— WHAT THE TASK REQUIRES —
For the data below, give again exactly the lines from the one containing "Click 关联 Ren'Py 工程 button" through the one containing "Image resolution: width=577", both ends included, and no others.

[Pixel coordinate grounding data]
BEGIN

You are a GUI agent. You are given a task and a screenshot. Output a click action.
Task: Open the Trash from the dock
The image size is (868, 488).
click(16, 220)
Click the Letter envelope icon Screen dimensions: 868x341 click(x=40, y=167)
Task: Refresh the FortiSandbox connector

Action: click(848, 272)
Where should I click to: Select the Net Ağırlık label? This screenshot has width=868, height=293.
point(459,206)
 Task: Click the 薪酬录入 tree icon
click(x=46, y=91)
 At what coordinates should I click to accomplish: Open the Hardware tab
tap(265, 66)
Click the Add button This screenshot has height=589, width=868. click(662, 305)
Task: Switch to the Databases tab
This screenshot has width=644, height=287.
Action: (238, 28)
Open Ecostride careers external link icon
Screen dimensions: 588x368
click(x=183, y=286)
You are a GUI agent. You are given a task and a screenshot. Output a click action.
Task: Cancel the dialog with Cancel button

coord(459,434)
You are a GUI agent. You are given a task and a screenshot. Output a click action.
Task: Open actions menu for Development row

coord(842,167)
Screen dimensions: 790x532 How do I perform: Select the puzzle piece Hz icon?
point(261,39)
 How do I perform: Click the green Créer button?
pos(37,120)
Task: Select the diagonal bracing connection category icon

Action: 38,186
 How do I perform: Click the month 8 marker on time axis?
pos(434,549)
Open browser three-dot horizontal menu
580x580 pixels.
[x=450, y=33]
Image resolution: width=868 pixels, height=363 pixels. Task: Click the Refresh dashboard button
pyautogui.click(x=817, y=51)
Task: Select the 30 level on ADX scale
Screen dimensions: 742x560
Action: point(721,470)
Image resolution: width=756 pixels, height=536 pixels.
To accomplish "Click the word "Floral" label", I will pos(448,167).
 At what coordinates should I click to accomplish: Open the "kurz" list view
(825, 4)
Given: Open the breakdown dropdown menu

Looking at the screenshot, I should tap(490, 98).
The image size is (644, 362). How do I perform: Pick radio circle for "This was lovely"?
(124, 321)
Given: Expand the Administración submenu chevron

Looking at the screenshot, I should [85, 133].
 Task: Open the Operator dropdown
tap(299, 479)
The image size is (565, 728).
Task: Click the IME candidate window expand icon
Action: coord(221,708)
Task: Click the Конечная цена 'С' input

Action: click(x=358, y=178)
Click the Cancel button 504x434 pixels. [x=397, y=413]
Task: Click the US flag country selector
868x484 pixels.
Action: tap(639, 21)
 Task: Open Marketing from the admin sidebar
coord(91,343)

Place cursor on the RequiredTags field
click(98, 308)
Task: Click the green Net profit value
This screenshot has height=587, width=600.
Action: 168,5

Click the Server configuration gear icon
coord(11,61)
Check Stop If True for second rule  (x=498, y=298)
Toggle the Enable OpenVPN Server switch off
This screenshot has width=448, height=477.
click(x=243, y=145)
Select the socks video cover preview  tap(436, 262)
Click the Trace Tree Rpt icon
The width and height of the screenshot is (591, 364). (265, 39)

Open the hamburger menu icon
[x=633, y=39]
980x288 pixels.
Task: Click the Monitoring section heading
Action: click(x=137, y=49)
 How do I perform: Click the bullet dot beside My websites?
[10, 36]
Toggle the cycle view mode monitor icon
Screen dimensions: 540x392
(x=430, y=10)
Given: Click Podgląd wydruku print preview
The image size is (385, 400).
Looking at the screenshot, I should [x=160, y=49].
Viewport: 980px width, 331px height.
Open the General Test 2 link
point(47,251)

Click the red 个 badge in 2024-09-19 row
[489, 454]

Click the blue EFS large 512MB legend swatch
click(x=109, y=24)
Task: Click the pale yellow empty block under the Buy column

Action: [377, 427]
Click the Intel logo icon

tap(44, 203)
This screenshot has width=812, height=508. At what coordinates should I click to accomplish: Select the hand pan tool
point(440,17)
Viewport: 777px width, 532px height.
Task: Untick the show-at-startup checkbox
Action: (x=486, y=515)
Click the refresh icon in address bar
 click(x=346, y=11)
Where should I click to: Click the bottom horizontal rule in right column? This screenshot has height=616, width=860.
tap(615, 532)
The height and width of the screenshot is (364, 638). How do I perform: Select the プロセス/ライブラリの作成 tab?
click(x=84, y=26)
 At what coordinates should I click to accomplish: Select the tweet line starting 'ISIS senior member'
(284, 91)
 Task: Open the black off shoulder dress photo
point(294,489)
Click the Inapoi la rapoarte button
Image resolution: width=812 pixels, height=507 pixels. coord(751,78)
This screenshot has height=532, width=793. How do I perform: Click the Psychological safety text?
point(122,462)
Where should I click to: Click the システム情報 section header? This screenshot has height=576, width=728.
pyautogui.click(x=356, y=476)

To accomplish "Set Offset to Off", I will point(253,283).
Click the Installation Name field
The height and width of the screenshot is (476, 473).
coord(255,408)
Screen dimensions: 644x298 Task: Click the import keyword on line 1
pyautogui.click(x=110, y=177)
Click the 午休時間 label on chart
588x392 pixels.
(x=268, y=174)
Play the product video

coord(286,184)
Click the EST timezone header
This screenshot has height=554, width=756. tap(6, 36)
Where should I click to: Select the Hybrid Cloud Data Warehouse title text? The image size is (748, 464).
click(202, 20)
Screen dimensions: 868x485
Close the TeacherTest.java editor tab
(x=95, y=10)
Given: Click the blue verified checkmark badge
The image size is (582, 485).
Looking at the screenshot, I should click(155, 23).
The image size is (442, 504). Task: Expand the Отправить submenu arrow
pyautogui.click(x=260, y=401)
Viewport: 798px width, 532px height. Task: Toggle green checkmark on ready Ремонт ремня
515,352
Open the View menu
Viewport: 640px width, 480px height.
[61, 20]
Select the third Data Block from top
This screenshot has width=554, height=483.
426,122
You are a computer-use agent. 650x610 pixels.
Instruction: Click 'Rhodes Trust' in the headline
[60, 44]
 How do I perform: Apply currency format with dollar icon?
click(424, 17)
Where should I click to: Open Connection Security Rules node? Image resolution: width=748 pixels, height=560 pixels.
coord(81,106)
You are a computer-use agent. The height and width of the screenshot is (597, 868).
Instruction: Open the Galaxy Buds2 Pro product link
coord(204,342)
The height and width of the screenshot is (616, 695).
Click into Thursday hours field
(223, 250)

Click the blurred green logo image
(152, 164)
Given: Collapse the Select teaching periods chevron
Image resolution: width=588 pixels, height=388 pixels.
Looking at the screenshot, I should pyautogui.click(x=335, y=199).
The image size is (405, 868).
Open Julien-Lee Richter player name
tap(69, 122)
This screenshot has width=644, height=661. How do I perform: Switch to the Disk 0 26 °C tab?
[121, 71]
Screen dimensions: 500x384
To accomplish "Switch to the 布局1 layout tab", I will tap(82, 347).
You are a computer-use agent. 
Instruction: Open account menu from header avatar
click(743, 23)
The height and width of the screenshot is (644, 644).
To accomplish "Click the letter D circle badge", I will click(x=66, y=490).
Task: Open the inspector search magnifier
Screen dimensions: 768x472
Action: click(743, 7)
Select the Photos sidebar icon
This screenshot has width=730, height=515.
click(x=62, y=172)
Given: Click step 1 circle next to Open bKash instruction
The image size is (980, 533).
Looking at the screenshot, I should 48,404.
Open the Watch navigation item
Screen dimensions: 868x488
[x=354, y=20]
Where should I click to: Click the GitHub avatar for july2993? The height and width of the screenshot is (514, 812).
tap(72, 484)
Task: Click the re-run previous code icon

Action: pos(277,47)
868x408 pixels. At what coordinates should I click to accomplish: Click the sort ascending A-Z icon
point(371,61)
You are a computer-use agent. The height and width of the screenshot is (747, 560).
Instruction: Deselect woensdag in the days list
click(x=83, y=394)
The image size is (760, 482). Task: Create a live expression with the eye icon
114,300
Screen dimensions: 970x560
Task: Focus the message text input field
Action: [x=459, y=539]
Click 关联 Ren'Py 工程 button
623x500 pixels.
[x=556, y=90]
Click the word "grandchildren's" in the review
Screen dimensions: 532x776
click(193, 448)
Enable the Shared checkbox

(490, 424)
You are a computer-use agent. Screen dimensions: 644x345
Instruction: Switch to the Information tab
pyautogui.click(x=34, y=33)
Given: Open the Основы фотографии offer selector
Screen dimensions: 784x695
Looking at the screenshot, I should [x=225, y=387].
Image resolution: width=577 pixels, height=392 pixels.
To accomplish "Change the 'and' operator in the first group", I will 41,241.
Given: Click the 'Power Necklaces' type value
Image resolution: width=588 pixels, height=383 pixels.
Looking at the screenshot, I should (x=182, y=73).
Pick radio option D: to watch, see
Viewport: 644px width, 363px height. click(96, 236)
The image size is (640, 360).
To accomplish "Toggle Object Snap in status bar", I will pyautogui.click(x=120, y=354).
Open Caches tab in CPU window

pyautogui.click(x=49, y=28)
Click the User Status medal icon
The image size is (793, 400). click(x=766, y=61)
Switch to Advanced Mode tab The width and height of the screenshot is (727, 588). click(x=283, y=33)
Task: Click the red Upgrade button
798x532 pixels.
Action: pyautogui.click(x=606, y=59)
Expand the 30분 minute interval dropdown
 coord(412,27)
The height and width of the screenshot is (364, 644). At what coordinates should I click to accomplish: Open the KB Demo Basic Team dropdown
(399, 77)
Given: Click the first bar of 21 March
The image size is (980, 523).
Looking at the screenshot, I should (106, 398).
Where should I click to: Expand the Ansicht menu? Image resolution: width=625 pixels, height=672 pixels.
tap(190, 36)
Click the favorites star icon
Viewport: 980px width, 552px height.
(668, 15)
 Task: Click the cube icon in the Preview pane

END

— WORKED SOLUTION —
Click 关联 Ren'Py 工程 button
623x500 pixels.
[x=556, y=90]
Click the word "grandchildren's" in the review
Screen dimensions: 532x776
click(193, 448)
Enable the Shared checkbox

(490, 424)
You are a computer-use agent. Screen dimensions: 644x345
Instruction: Switch to the Information tab
pyautogui.click(x=34, y=33)
Given: Open the Основы фотографии offer selector
Screen dimensions: 784x695
Looking at the screenshot, I should [x=225, y=387].
Image resolution: width=577 pixels, height=392 pixels.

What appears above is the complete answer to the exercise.